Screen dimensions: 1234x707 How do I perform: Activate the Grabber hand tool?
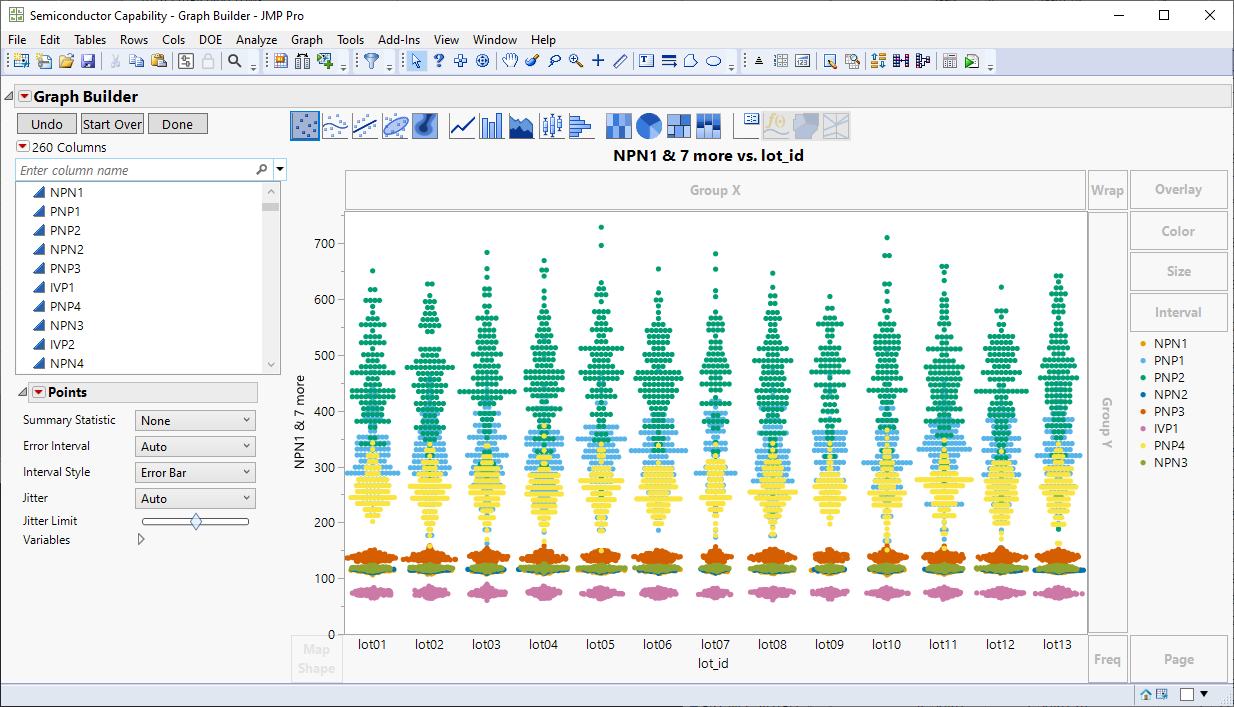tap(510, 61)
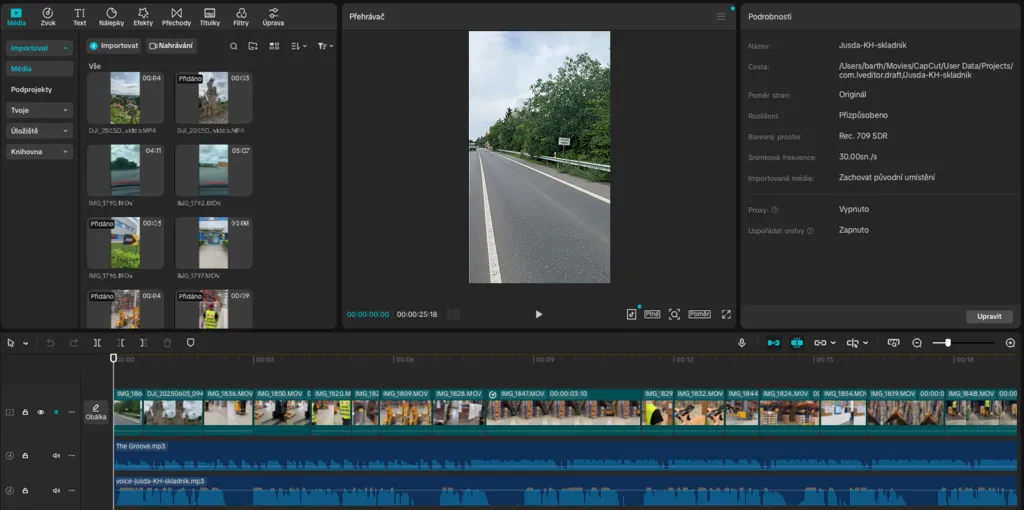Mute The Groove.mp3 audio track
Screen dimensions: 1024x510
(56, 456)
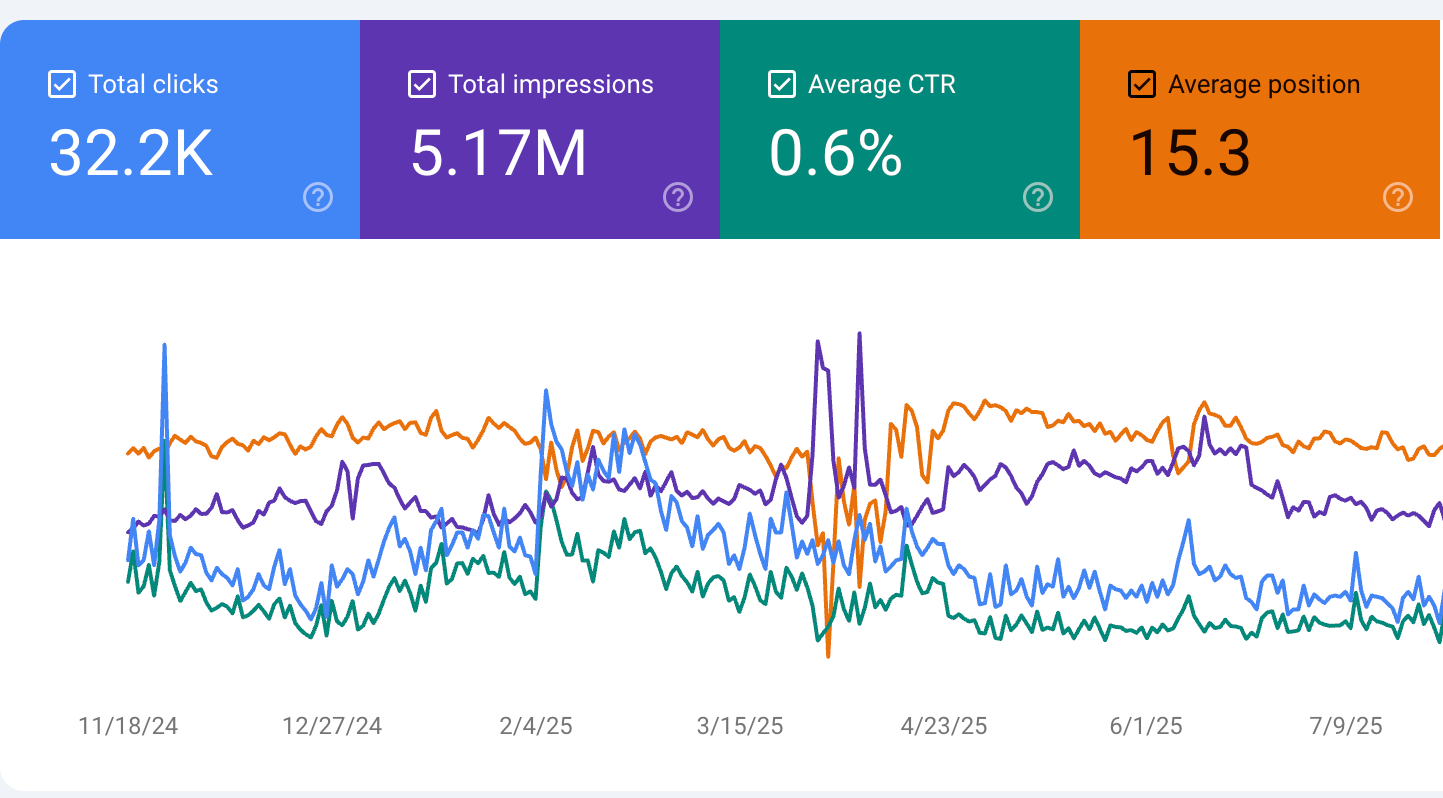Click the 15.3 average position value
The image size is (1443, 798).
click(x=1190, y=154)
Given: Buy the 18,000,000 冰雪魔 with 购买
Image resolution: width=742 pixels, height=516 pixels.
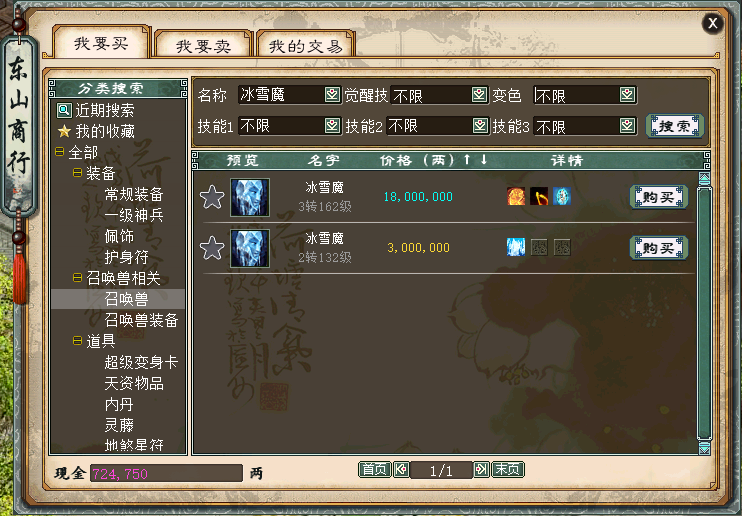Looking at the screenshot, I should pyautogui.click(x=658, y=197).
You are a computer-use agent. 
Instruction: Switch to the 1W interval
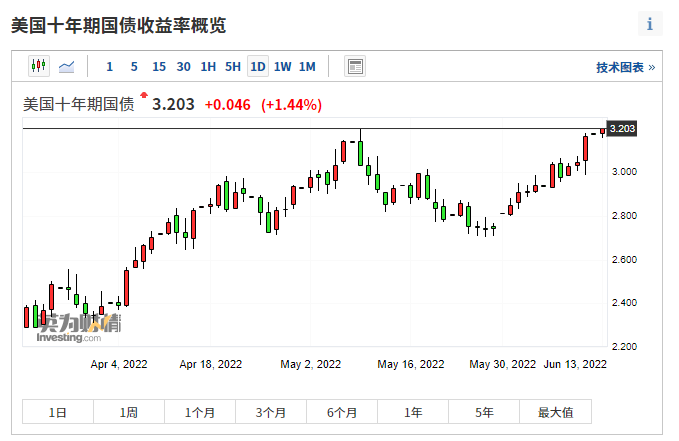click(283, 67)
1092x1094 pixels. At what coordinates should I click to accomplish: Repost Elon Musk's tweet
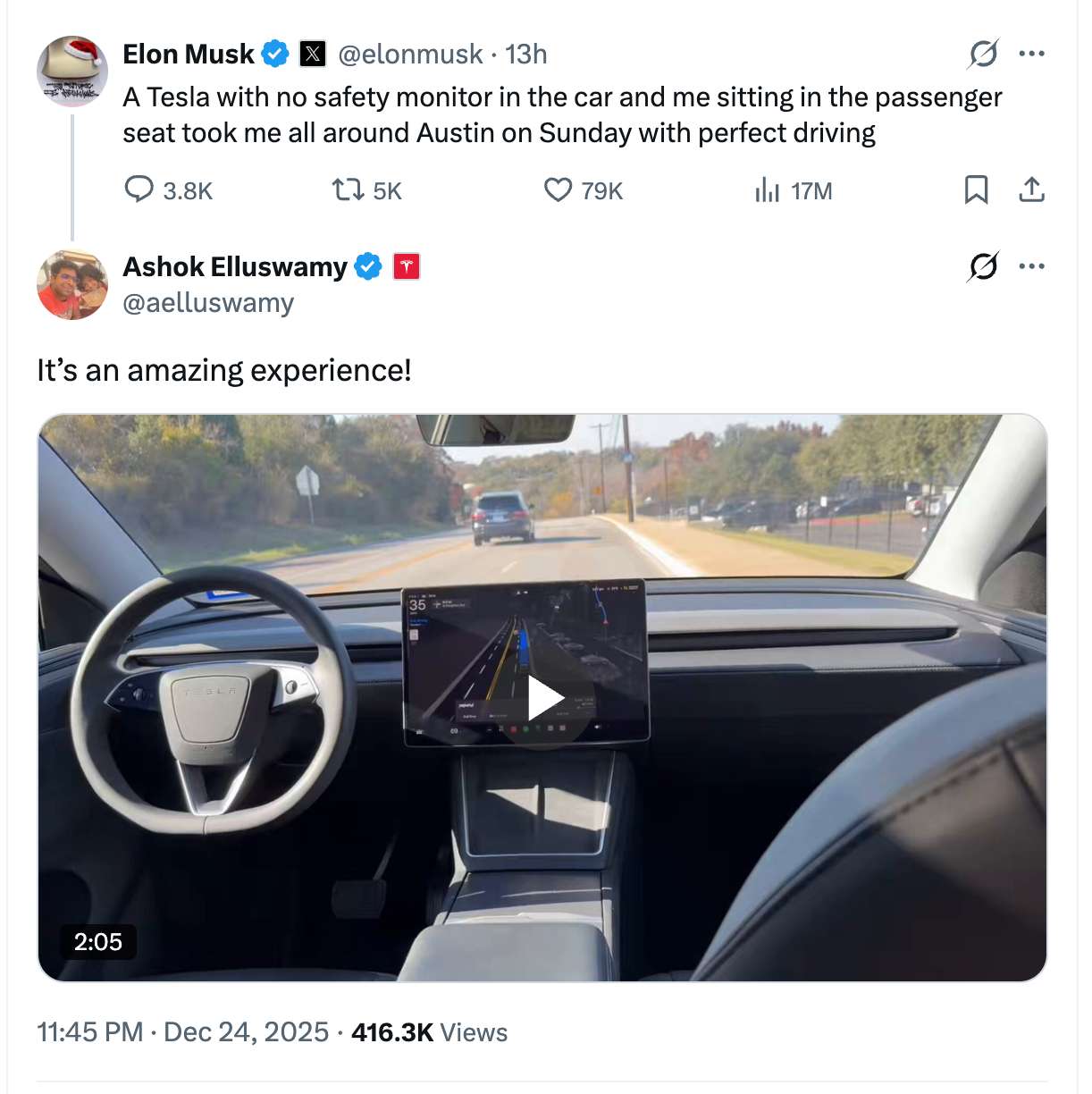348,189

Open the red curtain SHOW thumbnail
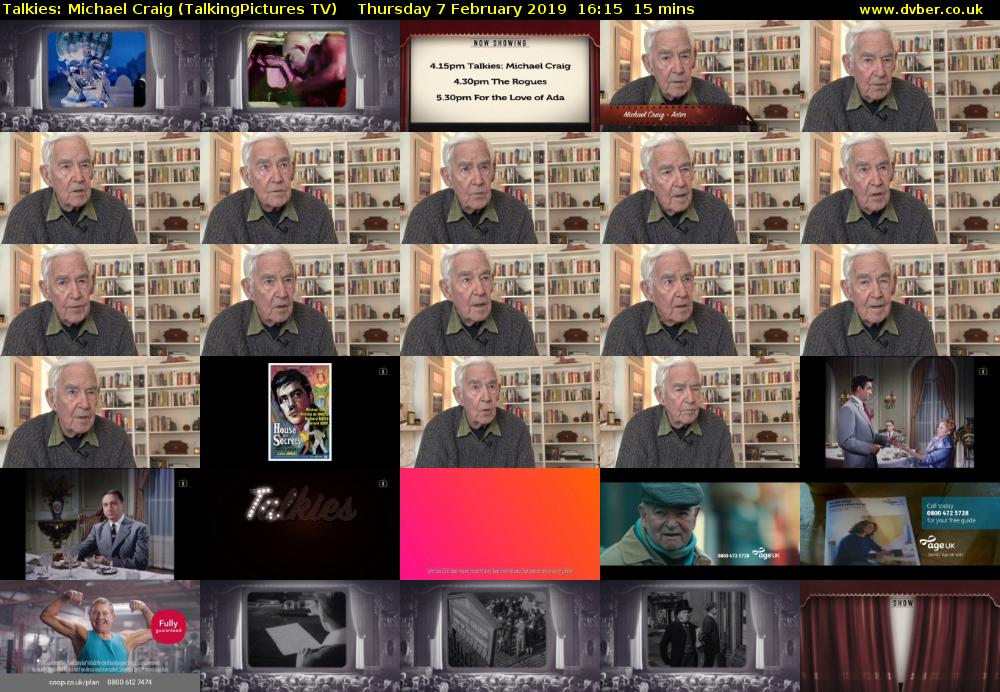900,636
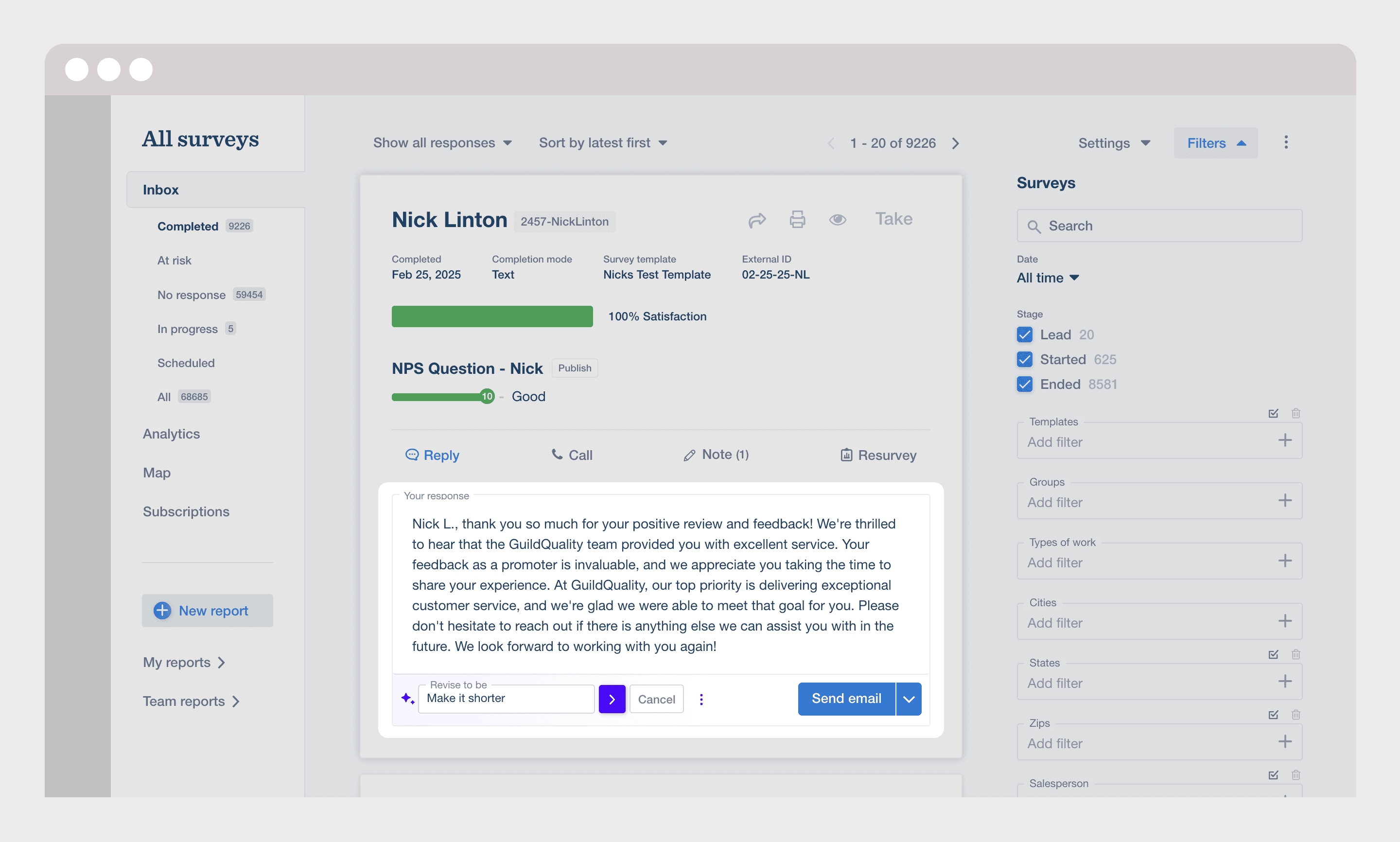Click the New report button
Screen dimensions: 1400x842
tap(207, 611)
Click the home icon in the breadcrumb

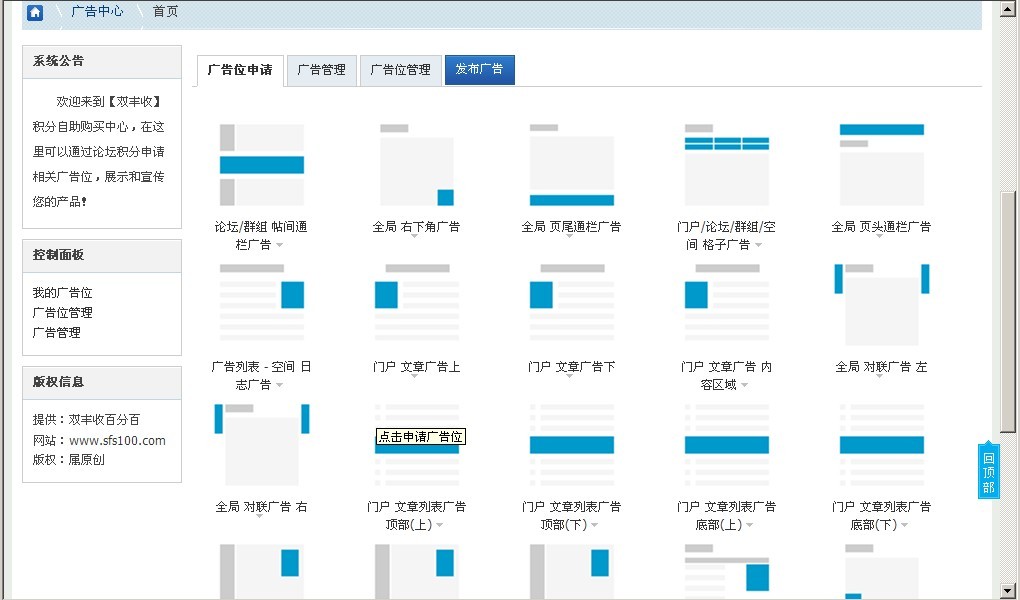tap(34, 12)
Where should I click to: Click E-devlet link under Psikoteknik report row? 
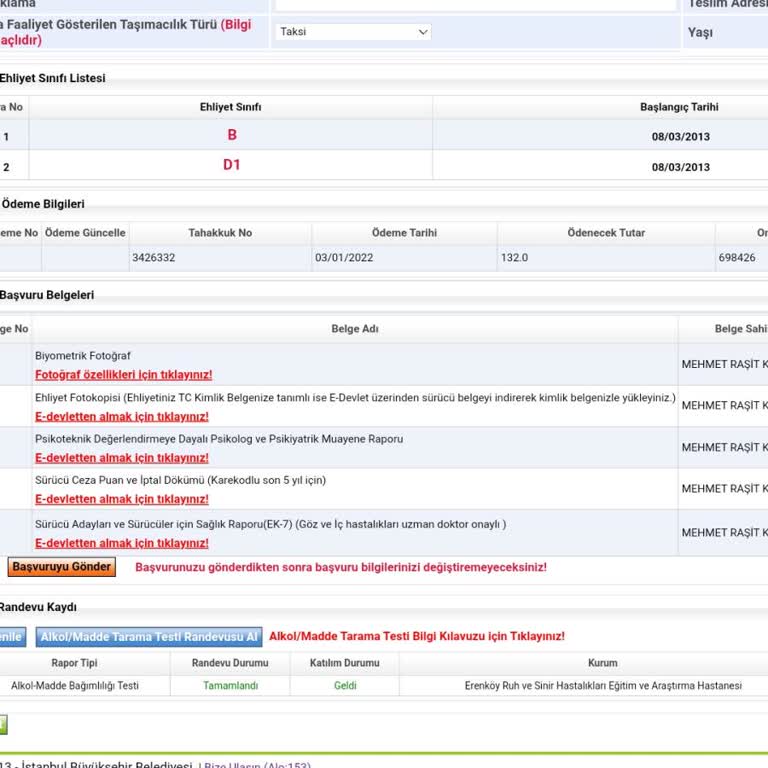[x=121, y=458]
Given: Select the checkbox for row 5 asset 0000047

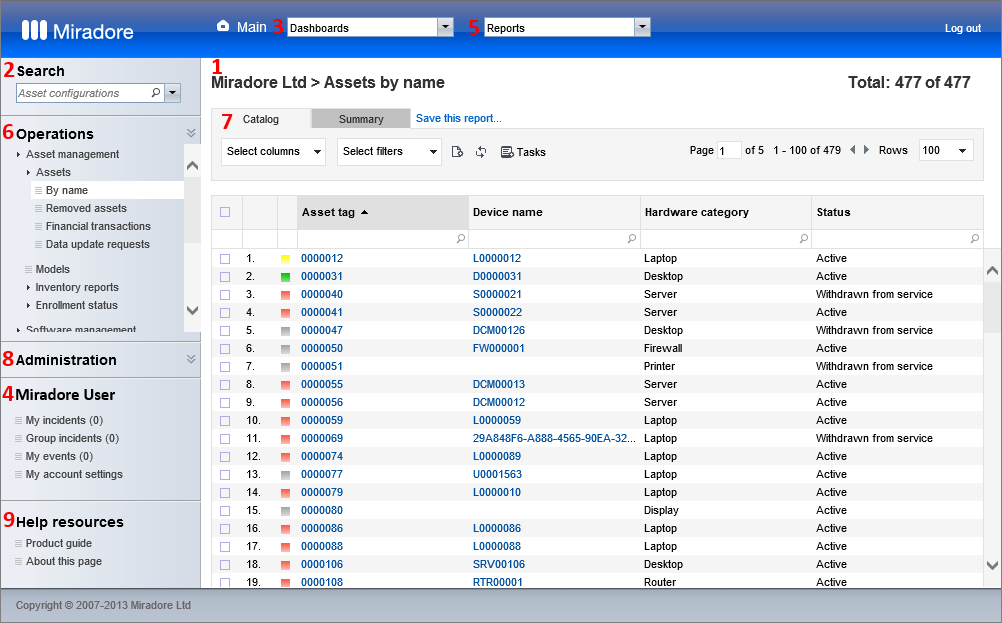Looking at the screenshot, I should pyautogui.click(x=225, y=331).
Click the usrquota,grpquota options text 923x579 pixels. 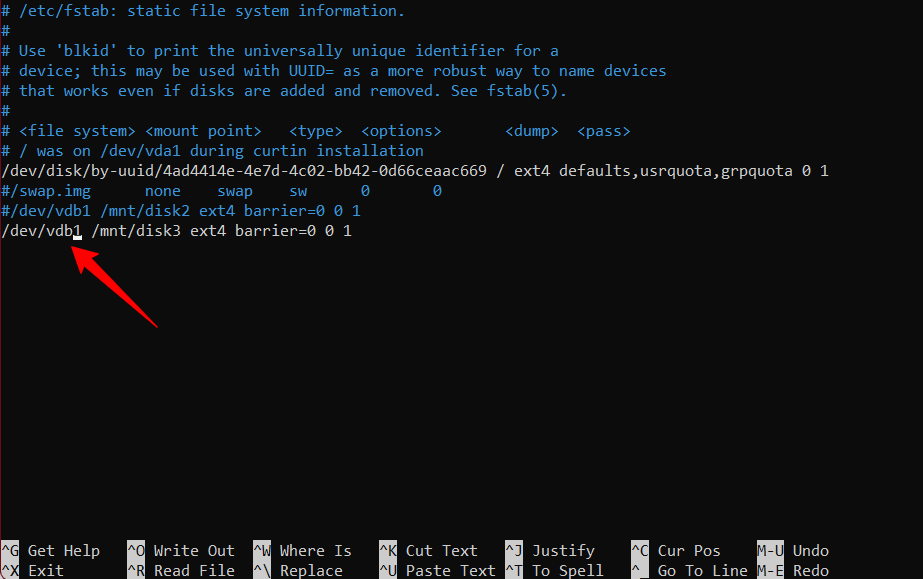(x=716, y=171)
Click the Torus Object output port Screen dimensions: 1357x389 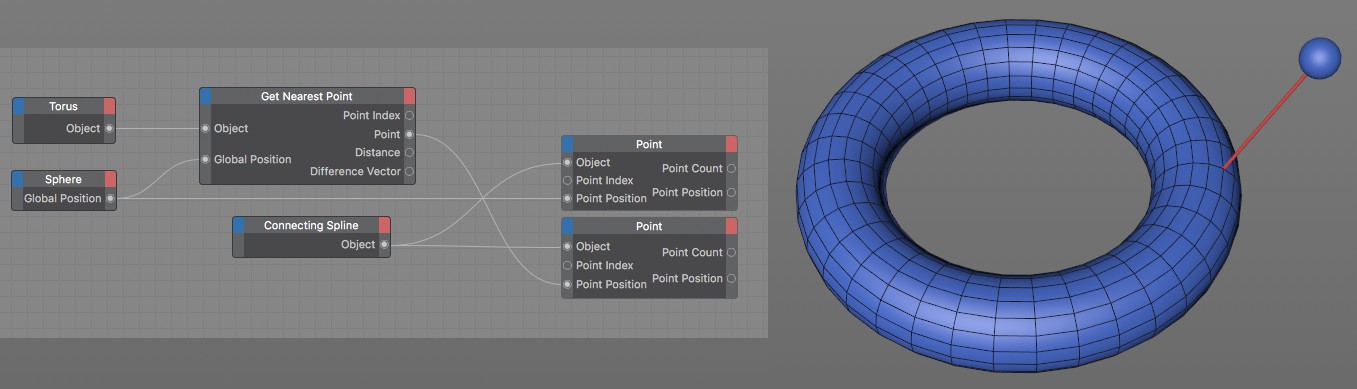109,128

Exercise brief:
Reproduce the records above from their first line to the line bearing "Given: Buy the 18,000,000 冰雪魔 with 购买", both ends included, leaving every picture out.

Solution below:
Screen dimensions: 1234x707 How do I perform: Activate the Grabber hand tool?
tap(510, 61)
Mute The Groove.mp3 audio track
Screen dimensions: 1024x510
(56, 456)
Click the 15.3 average position value
The image size is (1443, 798).
click(x=1190, y=154)
Given: Buy the 18,000,000 冰雪魔 with 购买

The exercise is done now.